O sprawie Polaka, który pobierał opłatę od ludzi w zamian za pomoc w zatrudnieniu w fabryce przetwórstwa rybnego w Bolungarvík zaczyna być coraz głośniej. Redaktor gazety bb.is, skontaktował się w tej sprawie z miejscowymi związkami zawodowymi aby sprawdzić czy ktoś wcześniej zgłaszał tego typu zdarzenie.
Przewodniczący Związków Zawodowych/ Verkalýðs- og sjómannafélags Bolungarvík – Lárus Benediktsson, w rozmowie z bb.is, powiedział – Słyszałem o czymś takim latem, ale nie od Polaków, słyszałem to od człowieka, którego przypadkowo spotkałem na ulicy.

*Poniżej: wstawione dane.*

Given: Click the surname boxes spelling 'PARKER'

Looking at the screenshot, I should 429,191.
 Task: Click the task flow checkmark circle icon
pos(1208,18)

Dodał on również, że sprawa ta nigdy nie trafiła bezpośrednio do związków zawodowych, czego jak sam mówi nie rozumie. – Jedynym wytłumaczeniem tego jest to, że ludzie Ci boją się skontaktować ze związkami i może stoją za tym inne powody.
Jednak w tego typu przypadkach, zwykle to jest tak, że jeżeli przełożony – w tym wypadku brygadzista – został poproszony o znalezienie właściwych ludzi do pracy, to pracodawca powinien za to zapłacić a nie pracownicy, którzy dostają dzięki tej osobie zatrudnienie, komentował Lárus Benediktsson.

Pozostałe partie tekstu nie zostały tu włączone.